Look below for the line that contains "Task: Click the", then copy it and each following line exactly, through and including the line that contains "This screenshot has width=1542, height=784.".

#### RECORD SET:
——
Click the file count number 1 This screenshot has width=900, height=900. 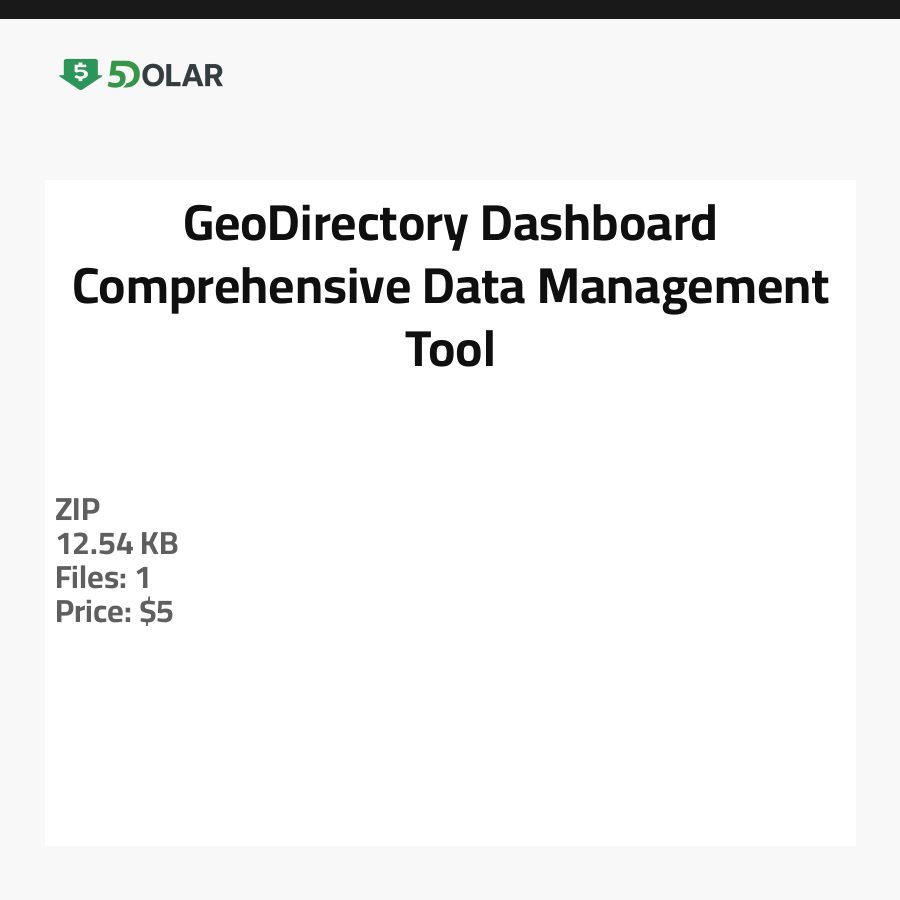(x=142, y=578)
——
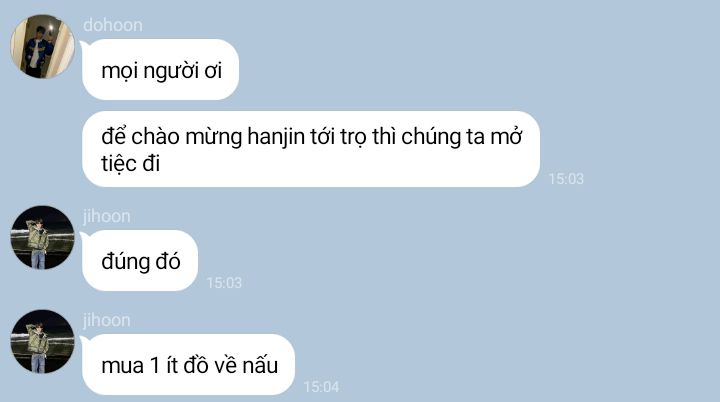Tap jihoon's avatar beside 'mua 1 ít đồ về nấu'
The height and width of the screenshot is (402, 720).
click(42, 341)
——
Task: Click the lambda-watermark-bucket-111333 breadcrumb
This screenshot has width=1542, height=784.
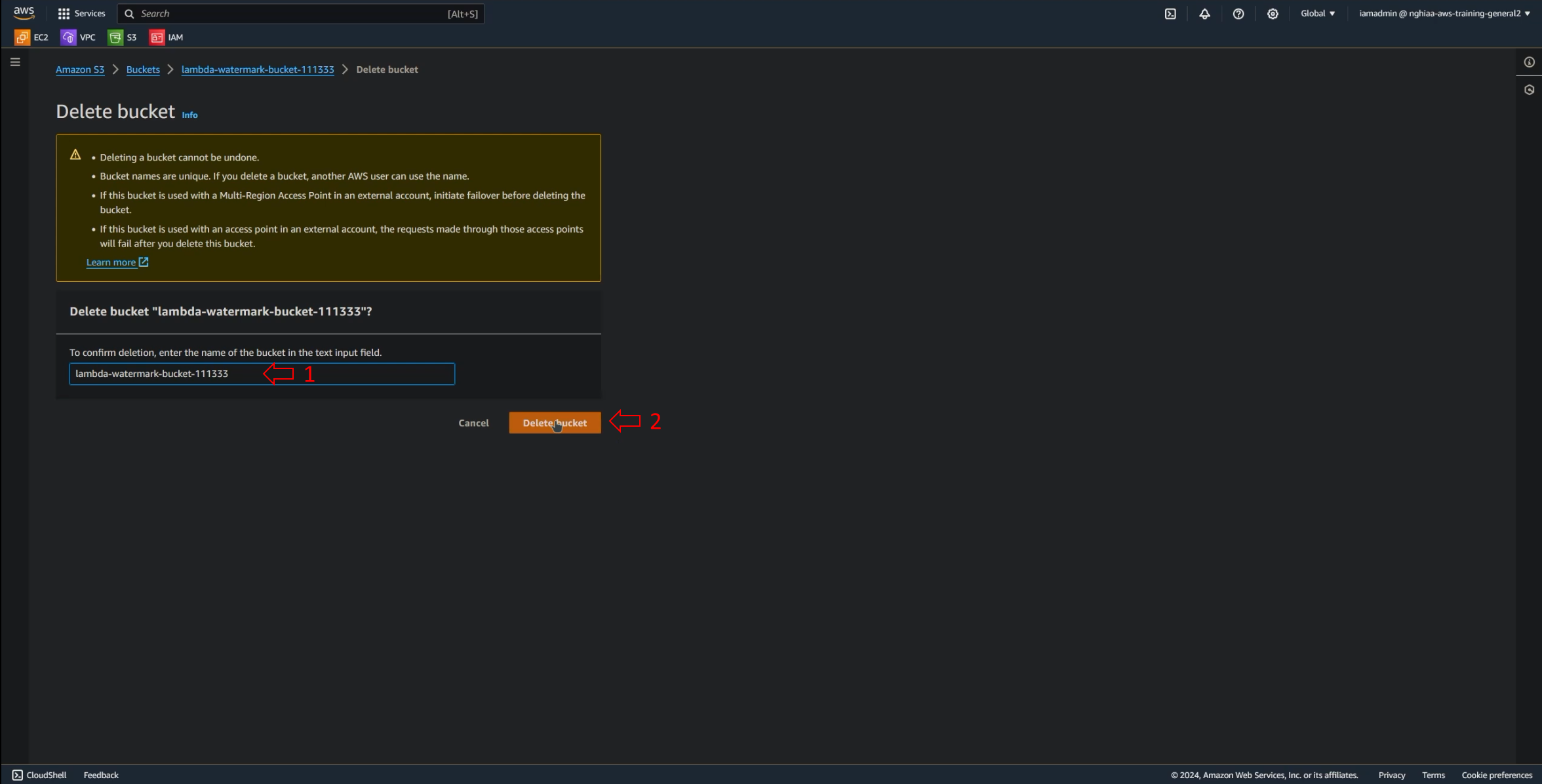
——
#### TASK OUTPUT:
Task: Click the lambda-watermark-bucket-111333 breadcrumb
This screenshot has width=1542, height=784.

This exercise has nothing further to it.